Franke made the trip to Urbana on her own dime after cancelling a campus appearance in a show of support for Salaita, the professor who was denied a position at the University after controversial tweets about Israel.
Franke said she wanted to continue her boycott of the University, while still being able to lead a discussion about first amendment rights on campus.
She called Salaita's case a "slam dunk" in her book, and says if he wins, it'll be an important moment for academic freedom.
"There could be a very important precedent set on how a public university like this cannot retaliate against an otherwise qualified and luminous faculty member like Professor Salaita because he has views that they find upsetting," she said.
Franke said the removal of Salaita's appointment lwas a clear violation of academic freedom--a universally accepted protection for university professors.

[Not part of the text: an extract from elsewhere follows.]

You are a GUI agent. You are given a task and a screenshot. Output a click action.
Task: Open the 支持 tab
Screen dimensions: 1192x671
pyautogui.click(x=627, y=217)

"The academy and the academic mission is really devoted to interrogating any idea, no matter how controversial, no matter how frightening, and no matter how well settled it already might be."
Franke spoke at the Independent Media Center in Urbana on Thursday, to a crowd of about 100 Salaita supporters.
Her visit marks a week since the Board of Trustees voted to not hire Salaita.
Meanwhile, U of I Trustees Chair Chris Kennedy told the News-Gazette he stands by the decision to vote against Salaita's appointment.
"It's absolutely clear that we could not bring Salaita onto this campus,'' Kennedy said in an interview with The News-Gazette's editorial board. "We cannot endorse that behavior. I don't believe there's anybody with an open mind who cannot be convinced we did the right thing, ethically and procedurally.''
Supporters of Salaita believe he effectively already had been hired and so his speech was protected by academic tenure. They said professors routinely begin work before the board approves their hires.
Kennedy defended senior university officials against accusations from some faculty members that they violated Salaita's due process and infringed on academic freedom and faculty hiring procedures.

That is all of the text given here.